- Born: Lily Butler 1914 Chicago, Illinois, U.S.
- Died: May 6, 2001 (aged 87) New York City, U.S.
- Occupations: Dancer; choreographer; dance teacher;

= Carmencita Romero =

American dancer and choreographer

Carmencita Romero (born Lily Butler; 1914 – May 6, 2001) was an American dancer, choreographer, and dance teacher. She was associated with Katherine Dunham's company, appeared in the original Broadway productions of Cabin in the Sky and Carmen Jones, and was connected to Chicago's Artists and Models Ball and her 1947 revue Pagan Drums. She later worked as a dance educator in the United States, Europe, Tokyo, and Rome, with teaching and organizational connections including Spelman College, The Ailey School, Studio Watts Workshop, and the Nanette Bearden Contemporary Dance Theatre.

== Early life ==

Romero was born Lily Butler in Chicago in 1914.

== Career ==

Romero joined Katherine Dunham's troupe at age 18 and changed her name after joining the company. She toured with Dunham's company as a featured soloist until 1942.

Romero was active in the arts community of Chicago's South Side during the period. Julian Marvin Swain performed with her in the Annual Artists Ball at the Savoy and traveled with her to Toronto in 1940. A historical essay on the South Side Community Art Center states that the Artists and Models Ball first brought Romero to prominence as a dancer and dance teacher.

Romero appeared in the original Broadway production of Cabin in the Sky, which ran from October 25, 1940, to March 8, 1941, where she was credited as a Katherine Dunham dancer. She also appeared in the original Broadway production of Carmen Jones, which ran from December 2, 1943, to February 10, 1945, where she was credited as a dancer.

In the late 1940s, Romero returned to Chicago and opened a dance school. The William McBride Jr. Papers at the Chicago Public Library include a listing for Romero's Pagan Drums, presented at DuSable Auditorium in Chicago on March 1, 1947. She later opened dance schools in Tokyo and Rome, and taught throughout Europe.

== Teaching ==

After returning to the United States in 1981, Romero became an instructor at Spelman College in Atlanta. She also taught dance history at The Ailey School. Studio Watts Workshop opened in Los Angeles in 1964 and offered free classes taught by artists including Romero; another source, citing Jayne Cortez's account of the organization, identifies Romero as the workshop's dance instructor.
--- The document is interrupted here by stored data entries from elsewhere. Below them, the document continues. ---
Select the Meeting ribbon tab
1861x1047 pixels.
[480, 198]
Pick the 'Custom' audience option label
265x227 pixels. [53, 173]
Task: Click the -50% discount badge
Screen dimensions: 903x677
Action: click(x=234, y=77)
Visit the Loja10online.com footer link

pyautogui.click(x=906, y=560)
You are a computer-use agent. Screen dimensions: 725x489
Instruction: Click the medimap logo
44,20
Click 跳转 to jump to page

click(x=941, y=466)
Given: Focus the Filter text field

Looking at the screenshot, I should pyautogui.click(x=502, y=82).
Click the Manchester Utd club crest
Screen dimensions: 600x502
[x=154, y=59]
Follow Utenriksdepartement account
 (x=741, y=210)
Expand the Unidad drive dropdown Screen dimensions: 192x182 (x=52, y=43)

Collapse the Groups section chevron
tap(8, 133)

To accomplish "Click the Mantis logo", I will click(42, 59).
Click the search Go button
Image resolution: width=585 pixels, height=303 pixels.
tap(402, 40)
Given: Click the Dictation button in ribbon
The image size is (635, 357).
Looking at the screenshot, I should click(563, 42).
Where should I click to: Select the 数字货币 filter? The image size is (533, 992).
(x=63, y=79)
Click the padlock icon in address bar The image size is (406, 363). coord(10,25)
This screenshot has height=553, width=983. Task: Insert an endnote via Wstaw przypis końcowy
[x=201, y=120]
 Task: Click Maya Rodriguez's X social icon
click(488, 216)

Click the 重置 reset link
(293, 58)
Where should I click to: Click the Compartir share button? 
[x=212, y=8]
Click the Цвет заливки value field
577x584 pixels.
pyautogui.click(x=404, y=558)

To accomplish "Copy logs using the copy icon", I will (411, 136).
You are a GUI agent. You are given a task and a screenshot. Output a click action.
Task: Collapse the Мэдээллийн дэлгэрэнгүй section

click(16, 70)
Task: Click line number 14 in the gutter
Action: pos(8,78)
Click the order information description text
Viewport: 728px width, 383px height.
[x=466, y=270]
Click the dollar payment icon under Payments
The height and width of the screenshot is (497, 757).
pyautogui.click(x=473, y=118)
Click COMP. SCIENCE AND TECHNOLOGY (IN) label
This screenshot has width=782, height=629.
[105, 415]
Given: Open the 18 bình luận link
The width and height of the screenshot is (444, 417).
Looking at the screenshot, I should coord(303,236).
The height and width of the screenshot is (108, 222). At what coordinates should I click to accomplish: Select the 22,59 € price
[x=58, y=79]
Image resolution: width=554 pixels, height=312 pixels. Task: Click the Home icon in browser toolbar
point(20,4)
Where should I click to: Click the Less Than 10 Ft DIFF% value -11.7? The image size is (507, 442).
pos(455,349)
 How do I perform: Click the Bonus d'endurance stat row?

The New York Public Library Archives states that the Nanette Bearden Contemporary Dance Theatre worked with several African-American choreographers and dancers, including Romero.

Romero's teaching was also connected to Katherine Dunham's technique. Dance writer Wendy Perron wrote that Walter Nicks and Romero kept the Dunham technique alive in Europe. PBS's Free to Dance biography of Dunham names Romero among the teachers who helped carry the technique into later generations.

A WorldCat catalogue record lists Romero among the contributors to a 1983 Dance Black America symposium recording on Caribbean and Latin American influences in American dance.

In 1996, Romero was a panelist in Classic Black: The Experience of the Black Dancer in Choosing a School, presented by the Dance Collection of The New York Public Library for the Performing Arts and the Dance Research Foundation.

In 1999, Romero taught a workshop at ImPulsTanz Vienna International Dance Festival, where it was listed as "Modern Ethnic Dance".

Nichelle Nichols began studying dance under Romero at the age of twelve. The HistoryMakers biography of dancer Najwa I states that her study of African dance in New York City was enriched by several teachers, including Romero.

== Death ==

Romero died at a nursing home in New York City on May 6, 2001, at age 87.